Juan Carlos N y su pareja, Patricia N, conocidos como «los monstruos de Ecatepec» fueron declarados culpables por un tribunal de la Ciudad de México, por lo que recibieron una sentencia de 15 años de prisión por la muerte de Nancy Noemí, quien fue asesinada y descuartizada en la colonia Jardines de Morelos, del municipio de Ecatepec.

Sobre los indiciados pesan acusaciones por los delitos de feminicidio, trata de personas y desaparición forzada.

Al momento de su captura, Juan Carlos confesó haber matado al menos a unas 20 mujeres, aunque las investigaciones señalan que podría haber más víctimas.

La pareja atraía a las mujeres hasta su domicilio, donde las asesinaban y desmembraban sus cuerpos.

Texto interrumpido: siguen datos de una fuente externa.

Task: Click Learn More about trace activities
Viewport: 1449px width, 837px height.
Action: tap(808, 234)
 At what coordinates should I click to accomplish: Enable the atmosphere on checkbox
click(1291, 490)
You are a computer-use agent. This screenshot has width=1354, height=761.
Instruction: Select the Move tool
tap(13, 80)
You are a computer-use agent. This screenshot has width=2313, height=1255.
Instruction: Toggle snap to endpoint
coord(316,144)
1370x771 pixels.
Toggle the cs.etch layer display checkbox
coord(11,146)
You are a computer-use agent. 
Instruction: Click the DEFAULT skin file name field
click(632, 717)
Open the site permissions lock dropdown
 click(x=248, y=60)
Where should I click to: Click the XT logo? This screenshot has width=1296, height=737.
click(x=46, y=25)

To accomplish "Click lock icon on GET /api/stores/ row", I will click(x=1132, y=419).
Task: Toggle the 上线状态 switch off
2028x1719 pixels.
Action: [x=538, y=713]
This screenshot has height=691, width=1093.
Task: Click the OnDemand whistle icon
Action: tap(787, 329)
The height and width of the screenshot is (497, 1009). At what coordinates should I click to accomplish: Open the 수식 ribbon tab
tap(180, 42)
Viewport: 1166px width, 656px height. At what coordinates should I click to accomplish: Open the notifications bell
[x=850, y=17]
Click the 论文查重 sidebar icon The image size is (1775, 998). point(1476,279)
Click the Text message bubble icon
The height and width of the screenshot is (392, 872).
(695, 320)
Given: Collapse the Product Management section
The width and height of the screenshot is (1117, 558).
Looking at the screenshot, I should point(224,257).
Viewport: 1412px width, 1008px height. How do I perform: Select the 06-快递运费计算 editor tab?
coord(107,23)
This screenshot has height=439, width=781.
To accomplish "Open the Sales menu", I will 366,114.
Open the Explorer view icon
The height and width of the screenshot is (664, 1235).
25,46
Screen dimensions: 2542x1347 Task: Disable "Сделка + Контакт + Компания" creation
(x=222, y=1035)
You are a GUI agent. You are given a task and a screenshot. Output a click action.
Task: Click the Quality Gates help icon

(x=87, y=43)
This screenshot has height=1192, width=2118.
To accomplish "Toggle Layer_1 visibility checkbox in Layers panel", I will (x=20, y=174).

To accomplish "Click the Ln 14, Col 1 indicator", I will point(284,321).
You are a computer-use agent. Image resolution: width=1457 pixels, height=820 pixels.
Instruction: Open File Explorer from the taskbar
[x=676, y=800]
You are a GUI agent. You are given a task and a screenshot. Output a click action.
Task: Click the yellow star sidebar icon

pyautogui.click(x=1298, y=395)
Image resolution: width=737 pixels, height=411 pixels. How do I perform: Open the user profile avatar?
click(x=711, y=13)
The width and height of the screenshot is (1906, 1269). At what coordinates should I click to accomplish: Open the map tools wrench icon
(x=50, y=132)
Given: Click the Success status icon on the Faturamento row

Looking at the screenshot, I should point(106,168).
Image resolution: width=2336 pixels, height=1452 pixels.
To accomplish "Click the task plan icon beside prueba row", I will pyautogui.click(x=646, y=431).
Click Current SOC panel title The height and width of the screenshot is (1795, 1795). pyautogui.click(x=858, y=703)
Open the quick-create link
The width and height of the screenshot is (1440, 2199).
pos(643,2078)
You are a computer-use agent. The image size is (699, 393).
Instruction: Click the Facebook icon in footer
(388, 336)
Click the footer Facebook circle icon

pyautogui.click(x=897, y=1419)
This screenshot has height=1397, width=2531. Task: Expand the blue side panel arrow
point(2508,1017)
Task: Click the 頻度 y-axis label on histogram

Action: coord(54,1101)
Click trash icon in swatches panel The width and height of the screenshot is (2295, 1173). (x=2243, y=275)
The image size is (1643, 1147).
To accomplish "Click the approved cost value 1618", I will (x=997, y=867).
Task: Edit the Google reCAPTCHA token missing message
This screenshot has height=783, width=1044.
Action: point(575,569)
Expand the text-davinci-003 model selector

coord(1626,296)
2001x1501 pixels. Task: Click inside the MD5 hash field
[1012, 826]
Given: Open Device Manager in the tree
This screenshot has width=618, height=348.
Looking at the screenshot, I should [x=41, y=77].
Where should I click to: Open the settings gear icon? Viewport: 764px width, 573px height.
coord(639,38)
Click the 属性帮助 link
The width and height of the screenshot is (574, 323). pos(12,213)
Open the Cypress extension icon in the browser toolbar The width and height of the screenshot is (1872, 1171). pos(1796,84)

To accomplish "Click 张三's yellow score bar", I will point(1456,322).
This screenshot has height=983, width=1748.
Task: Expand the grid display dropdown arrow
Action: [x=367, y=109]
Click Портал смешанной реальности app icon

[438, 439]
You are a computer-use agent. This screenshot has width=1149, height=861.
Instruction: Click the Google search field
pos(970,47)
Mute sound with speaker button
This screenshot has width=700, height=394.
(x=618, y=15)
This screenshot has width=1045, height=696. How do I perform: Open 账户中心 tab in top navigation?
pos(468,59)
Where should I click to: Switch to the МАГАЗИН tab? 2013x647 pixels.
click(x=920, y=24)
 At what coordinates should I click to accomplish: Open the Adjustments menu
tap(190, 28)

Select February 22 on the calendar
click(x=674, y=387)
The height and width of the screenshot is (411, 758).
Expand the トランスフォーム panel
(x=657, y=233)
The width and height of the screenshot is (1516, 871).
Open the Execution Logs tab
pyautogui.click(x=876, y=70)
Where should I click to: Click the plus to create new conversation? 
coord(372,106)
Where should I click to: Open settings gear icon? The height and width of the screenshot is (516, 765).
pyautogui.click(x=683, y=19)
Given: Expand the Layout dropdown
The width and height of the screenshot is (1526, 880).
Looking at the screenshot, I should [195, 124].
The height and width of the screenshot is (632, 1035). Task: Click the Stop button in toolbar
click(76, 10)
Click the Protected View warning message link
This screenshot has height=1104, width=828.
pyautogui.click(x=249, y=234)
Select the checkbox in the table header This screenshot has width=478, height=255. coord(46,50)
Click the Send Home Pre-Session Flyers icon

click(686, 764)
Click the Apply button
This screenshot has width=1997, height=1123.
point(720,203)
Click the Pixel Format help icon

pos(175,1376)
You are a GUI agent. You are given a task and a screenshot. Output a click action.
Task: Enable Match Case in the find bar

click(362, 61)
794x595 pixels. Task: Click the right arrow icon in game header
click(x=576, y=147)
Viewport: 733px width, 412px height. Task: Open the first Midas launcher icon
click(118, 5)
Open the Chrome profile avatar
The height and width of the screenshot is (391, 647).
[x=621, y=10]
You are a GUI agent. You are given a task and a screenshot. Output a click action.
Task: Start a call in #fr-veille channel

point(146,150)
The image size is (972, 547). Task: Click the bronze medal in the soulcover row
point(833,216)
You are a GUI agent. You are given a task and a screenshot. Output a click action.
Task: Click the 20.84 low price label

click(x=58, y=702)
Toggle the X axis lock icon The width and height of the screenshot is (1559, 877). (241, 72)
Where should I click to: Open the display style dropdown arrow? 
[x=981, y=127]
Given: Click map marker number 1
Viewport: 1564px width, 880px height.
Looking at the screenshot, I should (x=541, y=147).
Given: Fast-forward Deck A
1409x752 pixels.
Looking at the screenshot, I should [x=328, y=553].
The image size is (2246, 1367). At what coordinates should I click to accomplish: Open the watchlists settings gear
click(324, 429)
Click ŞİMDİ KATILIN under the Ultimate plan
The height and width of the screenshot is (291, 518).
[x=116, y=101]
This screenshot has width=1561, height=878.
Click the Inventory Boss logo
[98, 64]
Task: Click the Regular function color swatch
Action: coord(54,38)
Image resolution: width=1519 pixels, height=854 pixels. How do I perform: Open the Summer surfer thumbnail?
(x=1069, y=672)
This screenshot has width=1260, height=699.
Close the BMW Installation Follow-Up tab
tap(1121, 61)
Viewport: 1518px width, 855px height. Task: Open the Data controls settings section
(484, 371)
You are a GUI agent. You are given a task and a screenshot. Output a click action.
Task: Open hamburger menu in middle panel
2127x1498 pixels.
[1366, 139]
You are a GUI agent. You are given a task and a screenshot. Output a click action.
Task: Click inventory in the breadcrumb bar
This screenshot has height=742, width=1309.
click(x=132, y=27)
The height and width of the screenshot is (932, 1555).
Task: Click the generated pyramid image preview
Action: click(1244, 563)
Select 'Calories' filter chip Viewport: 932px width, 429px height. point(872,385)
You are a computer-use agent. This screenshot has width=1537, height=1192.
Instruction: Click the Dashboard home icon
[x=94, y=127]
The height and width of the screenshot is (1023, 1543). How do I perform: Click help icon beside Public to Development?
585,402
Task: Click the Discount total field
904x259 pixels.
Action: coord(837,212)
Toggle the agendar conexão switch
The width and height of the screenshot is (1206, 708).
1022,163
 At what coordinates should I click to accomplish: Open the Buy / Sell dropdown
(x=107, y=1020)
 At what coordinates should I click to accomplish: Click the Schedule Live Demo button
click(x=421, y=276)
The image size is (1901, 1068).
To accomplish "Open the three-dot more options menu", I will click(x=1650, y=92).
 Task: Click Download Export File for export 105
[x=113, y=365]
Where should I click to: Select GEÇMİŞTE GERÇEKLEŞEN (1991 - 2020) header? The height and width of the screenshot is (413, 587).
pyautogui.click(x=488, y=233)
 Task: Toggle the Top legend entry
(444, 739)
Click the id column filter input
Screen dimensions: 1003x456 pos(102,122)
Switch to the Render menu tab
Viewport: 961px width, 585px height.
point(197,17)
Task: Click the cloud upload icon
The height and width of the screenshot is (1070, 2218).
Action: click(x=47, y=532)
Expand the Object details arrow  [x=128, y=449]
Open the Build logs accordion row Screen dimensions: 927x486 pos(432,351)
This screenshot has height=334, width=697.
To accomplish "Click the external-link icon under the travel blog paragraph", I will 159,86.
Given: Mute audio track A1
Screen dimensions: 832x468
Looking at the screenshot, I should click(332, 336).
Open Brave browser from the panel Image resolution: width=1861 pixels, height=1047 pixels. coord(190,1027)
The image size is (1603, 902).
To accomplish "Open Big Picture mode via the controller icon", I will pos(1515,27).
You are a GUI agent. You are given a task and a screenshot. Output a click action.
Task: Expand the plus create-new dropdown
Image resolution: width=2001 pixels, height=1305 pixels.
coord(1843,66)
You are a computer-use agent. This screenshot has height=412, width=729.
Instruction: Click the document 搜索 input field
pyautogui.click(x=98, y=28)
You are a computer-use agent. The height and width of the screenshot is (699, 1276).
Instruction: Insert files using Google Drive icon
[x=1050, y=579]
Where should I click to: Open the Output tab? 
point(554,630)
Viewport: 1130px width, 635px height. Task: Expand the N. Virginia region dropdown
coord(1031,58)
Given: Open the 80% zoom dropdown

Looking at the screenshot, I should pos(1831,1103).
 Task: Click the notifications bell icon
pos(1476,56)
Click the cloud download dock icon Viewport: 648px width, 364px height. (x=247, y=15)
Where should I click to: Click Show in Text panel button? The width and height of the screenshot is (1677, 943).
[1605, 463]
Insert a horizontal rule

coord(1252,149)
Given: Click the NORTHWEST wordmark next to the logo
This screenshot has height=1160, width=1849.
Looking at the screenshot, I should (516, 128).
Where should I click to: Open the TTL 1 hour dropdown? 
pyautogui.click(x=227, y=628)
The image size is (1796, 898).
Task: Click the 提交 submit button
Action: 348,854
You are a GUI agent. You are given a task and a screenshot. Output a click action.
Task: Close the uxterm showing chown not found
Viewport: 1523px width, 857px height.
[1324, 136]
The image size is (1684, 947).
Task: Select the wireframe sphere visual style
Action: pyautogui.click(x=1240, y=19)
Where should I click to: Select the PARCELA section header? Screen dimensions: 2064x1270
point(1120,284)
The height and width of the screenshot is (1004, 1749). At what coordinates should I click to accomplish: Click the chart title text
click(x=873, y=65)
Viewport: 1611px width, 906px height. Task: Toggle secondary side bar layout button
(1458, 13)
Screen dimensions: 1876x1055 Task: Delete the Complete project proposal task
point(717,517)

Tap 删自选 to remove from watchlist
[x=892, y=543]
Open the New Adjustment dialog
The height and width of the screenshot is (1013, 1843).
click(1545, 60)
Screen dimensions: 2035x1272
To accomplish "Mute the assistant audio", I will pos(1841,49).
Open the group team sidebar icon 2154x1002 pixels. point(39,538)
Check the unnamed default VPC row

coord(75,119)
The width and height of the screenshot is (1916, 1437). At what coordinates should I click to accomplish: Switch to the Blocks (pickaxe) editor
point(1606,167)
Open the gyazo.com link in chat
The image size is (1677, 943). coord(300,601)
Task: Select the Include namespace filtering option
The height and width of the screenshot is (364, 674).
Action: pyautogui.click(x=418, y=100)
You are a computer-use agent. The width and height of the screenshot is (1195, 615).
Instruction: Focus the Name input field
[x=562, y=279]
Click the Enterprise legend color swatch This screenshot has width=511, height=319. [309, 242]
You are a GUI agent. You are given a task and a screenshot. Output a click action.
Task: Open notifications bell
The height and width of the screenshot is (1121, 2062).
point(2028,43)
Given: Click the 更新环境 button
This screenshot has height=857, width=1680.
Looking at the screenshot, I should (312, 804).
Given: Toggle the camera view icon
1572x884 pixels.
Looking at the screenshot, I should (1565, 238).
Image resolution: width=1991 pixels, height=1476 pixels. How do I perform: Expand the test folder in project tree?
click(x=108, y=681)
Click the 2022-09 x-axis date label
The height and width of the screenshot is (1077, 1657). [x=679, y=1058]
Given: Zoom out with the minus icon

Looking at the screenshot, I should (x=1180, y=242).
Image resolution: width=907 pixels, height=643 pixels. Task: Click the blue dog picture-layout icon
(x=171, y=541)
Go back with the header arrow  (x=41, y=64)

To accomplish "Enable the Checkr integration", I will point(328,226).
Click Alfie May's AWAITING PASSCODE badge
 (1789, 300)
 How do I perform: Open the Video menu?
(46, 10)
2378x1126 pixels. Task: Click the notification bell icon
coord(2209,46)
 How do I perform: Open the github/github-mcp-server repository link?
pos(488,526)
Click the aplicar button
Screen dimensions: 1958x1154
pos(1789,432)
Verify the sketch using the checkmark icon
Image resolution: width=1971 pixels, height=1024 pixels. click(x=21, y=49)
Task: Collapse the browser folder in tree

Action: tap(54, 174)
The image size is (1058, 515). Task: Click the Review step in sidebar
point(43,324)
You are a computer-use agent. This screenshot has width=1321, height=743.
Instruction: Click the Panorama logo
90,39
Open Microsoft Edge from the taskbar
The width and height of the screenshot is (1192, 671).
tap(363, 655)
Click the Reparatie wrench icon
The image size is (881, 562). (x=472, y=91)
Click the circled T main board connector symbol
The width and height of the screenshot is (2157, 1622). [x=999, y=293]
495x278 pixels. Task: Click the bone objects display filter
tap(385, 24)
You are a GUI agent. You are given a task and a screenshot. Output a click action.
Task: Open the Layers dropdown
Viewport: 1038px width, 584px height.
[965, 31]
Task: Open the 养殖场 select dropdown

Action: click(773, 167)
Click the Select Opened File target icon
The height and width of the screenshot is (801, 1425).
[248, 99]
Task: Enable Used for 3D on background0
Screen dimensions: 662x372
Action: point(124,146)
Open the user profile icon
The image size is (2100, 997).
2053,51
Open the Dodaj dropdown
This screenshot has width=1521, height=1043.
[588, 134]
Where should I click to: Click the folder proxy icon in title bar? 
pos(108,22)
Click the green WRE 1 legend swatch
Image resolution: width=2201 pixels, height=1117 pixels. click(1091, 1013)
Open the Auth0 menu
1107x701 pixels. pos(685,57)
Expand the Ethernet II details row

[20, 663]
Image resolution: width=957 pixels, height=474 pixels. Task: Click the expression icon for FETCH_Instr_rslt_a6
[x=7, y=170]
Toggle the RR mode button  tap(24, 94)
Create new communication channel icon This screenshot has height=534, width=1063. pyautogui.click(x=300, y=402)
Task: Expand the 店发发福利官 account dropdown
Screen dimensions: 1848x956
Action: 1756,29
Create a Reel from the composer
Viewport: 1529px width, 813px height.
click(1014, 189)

De hecho, Juan Carlos vendía sus huesos a una persona que aún no ha sido identificada, mientras que el resto de los cadáveres era depositado en un terreno baldío cercano a su casa o eran conservados en cubetas y bolsas de plástico.

La pareja fue detenida en octubre, cuando trasladaban los restos de Nancy Noemi en una carriola.

La audiencia fue realizada la mañana de este miércoles en los juzgados del Tribunal de Juicios Orales del distrito de Ecatepec y la sentencia correspondió al delito de desaparición de personas, mientras que se reclasificó el delito de irrespeto de los muertos, debido a que en las diligencias periciales, se comprobó que los restos que llevaban en la carriola eran los de Nancy Noemí y los de Arlet, por eso fue la reclasificación del delito.

Durante la audiencia la mamá de Nancy Noemí, María Eugenia Solorio, no pudo reprimir el dolor por el asesinato de su hija y le gritó: “voy por sus hijos”. Y agregó: “No es nada de lo que les quiero hacer, pero por lo menos me desahogué un poquito. Yo sé que sus hijos no tienen la culpa, pero tenía que decirlo”.

Sin embargo, la pareja se mostró sonriente como siempre, hasta el momento de recibir la sentencia, la primera de las ocho que pesan sobre ellos.

Así les den una prisión vitalicia, a mí de nada me sirve porque con nada me pagan la vida de mi hija y el dolor que sufren mis nietas al ver que no está su mamá. No hay justicia”, expresó María Eugenia.